J’ignore ce que devint cette victime de ma calomnie mais il n’y a pas d’apparence qu’elle ait après cela trouvé facilement à se bien placer. Elle emportait une imputation cruelle à son honneur de toutes manières. Le vol n’était qu’une bagatelle, mais enfin c’était un vol, et, qui pis est, employé à séduire un jeune garçon: enfin le mensonge et l’obstination ne laissaient rien à espérer de celle en qui tant de vices étaient réunis. Je ne regarde pas même la misère et l’abandon comme le plus grand danger auquel je l’aie exposée. Qui sait, à son âge, où le découragement de l’innocence avilie a pu la porter? Eh! si le remords d’avoir pu la rendre malheureuse est insupportable, qu’on juge de celui d’avoir pu la rendre pire que moi!

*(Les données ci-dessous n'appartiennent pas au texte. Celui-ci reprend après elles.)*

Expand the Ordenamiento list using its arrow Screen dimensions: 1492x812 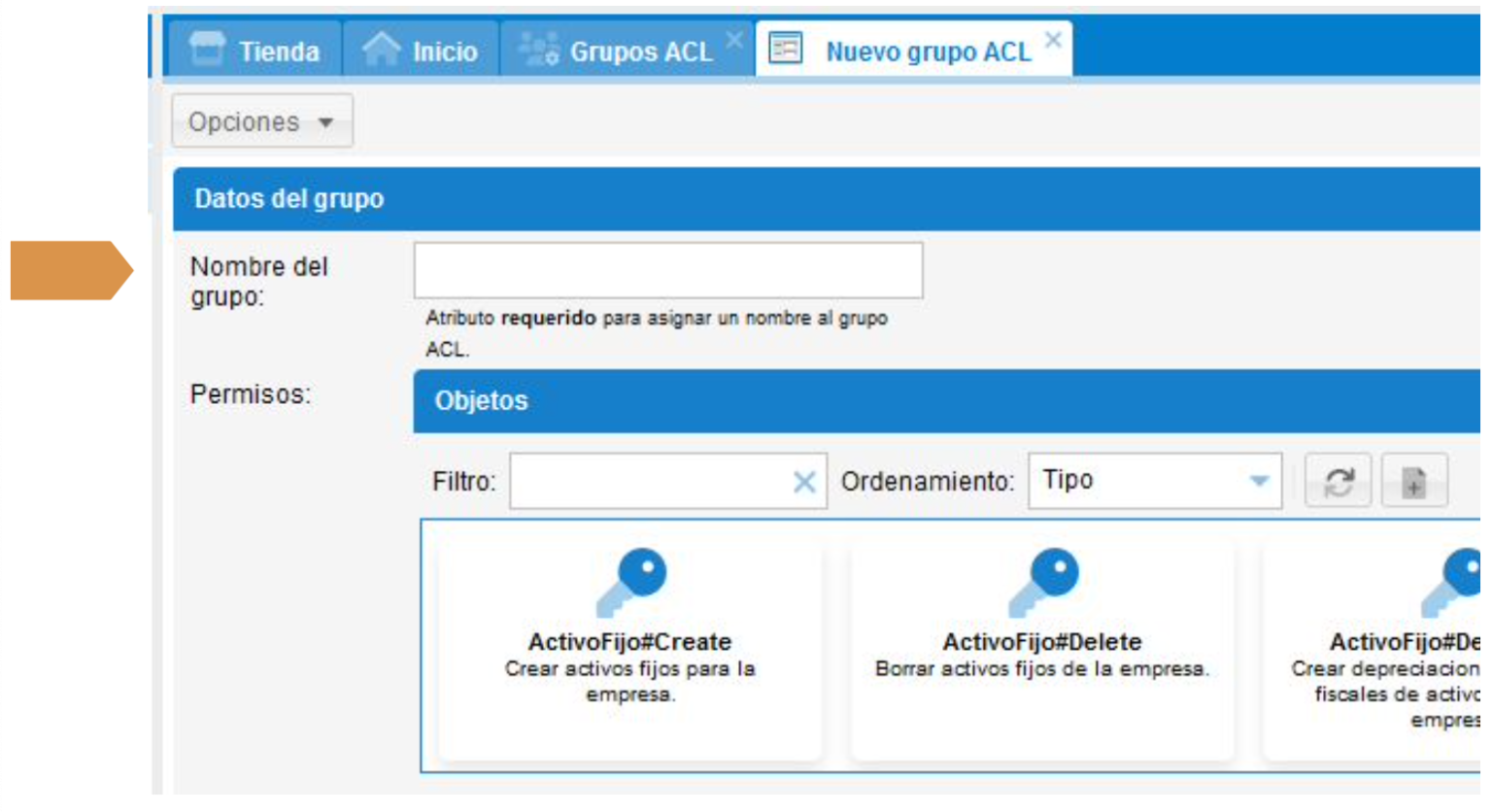[1259, 481]
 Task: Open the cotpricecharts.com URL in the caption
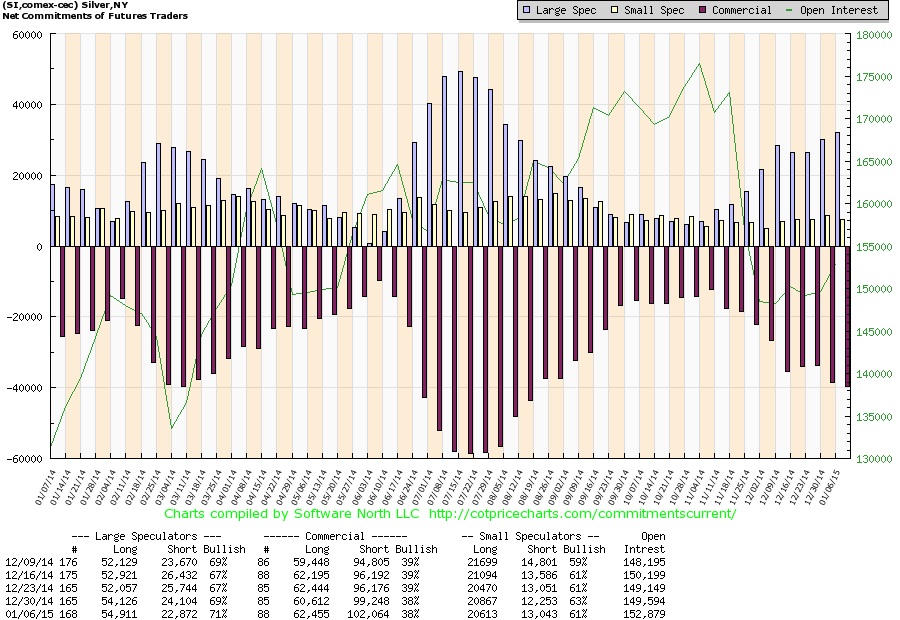point(582,513)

Ce souvenir cruel me trouble quelquefois, et me bouleverse au point de voir dans mes insomnies cette pauvre fille venir me reprocher mon crime, comme s’il n’était commis que d’hier. Tant que j’ai vécu tranquille, il m’a moins tourmenté; mais au milieu d’une vie orageuse il m’ôte la plus douce consolation des innocents persécutés: il me fait bien sentir ce que je crois avoir dit dans quelque ouvrage, que le remords s’endort durant un destin prospère, et s’aigrit dans l’adversité. Cependant je n’ai jamais pu prendre sur moi de décharger mon cœur de cet aveu dans le sein d’un ami. La plus étroite intimité ne me l’a jamais fait faire à personne, pas même à Mme de Warens. Tout ce que j’ai pu faire a été d’avouer que j’avais à me reprocher une action atroce, mais jamais je n’ai dit en quoi elle consistait. Ce poids est donc resté jusqu’à ce jour sans allégement sur ma conscience, et je puis dire que le désir de m’en délivrer en quelque sorte a beaucoup contribué à la résolution que j’ai prise d’écrire mes confessions.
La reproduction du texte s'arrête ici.